The judge opined that “the final word will undoubtedly reside with a higher court,” almost certainly the Supreme Court. This ruling will be appealed, and the two previous rulings are already in the appeals process. There is another case in federal court in Florida scheduled to begin this week, with a ruling expected early next year. Regardless of the outcome, it will almost certainly be appealed by the losing side as well. If and when all these cases end up before the Supreme Court, it will make for some compelling political theater and could indeed result in some major alterations to ObamaCare: “The administration,” wrote the New York Times, “has said that if [the individual mandate] eventually falls, related insurance reforms would necessarily collapse with it, most notably the ban on insurer exclusions of applicants with pre-existing health conditions.”
“But,” continued the paper, “officials said other innovations … would withstand even a Supreme Court ruling against the insurance mandate.” Here lies the danger of reading too much into Hudson’s ruling, as welcome as it is.

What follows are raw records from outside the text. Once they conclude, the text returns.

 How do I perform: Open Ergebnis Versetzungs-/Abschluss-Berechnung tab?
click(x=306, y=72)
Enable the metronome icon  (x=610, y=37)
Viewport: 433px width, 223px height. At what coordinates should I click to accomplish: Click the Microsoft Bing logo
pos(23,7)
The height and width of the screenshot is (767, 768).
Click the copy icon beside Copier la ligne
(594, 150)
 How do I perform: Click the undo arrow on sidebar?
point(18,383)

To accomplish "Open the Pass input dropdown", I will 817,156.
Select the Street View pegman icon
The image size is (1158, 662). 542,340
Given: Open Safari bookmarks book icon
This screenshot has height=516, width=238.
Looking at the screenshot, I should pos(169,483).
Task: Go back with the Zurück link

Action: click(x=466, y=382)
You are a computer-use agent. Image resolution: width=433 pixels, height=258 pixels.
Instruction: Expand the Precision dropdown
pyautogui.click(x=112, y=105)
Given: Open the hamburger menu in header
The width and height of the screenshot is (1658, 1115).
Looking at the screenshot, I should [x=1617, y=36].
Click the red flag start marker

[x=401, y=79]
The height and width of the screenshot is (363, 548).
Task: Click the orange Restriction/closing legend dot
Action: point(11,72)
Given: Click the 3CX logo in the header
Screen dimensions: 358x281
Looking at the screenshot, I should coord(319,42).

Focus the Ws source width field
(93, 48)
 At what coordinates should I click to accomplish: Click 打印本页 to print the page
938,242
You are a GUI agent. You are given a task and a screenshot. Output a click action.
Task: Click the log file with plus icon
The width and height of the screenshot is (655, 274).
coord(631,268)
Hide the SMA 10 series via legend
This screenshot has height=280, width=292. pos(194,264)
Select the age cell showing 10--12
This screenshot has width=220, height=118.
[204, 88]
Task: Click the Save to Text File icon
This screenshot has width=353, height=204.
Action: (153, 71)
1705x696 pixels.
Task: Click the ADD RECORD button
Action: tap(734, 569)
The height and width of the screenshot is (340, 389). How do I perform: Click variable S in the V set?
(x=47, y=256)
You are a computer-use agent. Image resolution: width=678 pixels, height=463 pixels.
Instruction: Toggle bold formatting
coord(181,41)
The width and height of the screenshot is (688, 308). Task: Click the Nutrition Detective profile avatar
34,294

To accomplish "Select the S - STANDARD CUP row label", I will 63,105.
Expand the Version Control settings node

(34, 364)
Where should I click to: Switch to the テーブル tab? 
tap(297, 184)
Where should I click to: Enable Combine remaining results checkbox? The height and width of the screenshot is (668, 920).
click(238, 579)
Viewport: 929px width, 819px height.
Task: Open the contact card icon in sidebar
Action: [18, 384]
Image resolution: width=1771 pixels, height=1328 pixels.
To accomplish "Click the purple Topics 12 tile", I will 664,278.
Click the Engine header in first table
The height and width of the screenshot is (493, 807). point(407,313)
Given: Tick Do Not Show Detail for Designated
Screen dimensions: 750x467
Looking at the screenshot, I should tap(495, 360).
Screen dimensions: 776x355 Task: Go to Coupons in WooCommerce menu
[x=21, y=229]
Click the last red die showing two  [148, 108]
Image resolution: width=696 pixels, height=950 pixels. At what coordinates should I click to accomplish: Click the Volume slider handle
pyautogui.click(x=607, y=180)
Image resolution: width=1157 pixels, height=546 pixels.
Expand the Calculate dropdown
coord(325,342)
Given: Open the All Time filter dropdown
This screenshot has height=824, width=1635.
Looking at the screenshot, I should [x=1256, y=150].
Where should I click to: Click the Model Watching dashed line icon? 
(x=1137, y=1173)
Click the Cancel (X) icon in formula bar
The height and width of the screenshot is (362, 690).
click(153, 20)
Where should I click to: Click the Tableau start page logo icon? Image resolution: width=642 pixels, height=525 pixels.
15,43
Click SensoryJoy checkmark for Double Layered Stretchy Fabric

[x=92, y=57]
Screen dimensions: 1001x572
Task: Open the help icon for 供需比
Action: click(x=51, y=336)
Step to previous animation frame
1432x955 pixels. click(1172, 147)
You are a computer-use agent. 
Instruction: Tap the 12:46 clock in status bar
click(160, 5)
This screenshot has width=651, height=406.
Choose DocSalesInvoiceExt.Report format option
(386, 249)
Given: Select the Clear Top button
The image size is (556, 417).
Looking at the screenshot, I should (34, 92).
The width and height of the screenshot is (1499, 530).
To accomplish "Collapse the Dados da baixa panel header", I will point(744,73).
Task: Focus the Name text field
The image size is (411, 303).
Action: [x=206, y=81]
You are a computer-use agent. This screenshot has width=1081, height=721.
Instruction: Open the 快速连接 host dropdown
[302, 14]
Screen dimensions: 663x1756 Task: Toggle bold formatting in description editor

As Art Thompson, CEO of The John Birch Society, explained:
Simply getting rid of the mandatory aspect of a citizen purchasing medical insurance gives the impression that the remainder of the law is Constitutional. It does not address the issue of assisted suicide, euthanasia, and the mandate for the government to come into the homes of America to find out if your children are being educated correctly and living in a government approved environment.
(The reader is invited to peruse Thomas R. Eddlem’s “Outcome of ObamaCare” and Michael Tennant’s “The New World of ObamaCare” for details on these and other dangerous provisions.)
Furthermore, allowing ourselves to be lulled into a false sense of security by rulings such as this one is “a good way to slow down and ultimately sidetrack the move to repeal or nullify ObamaCare,” Thompson said. The entire law needs to be repealed at the federal level or nullified at the state level, with the rest of the federal healthcare apparatus to follow. Every American would do well to heed Thompson’s advice “to support your state’s efforts to nullify and your congressman’s efforts to repeal and defund every part of ObamaCare, as well as return the healthcare industry to the free market.”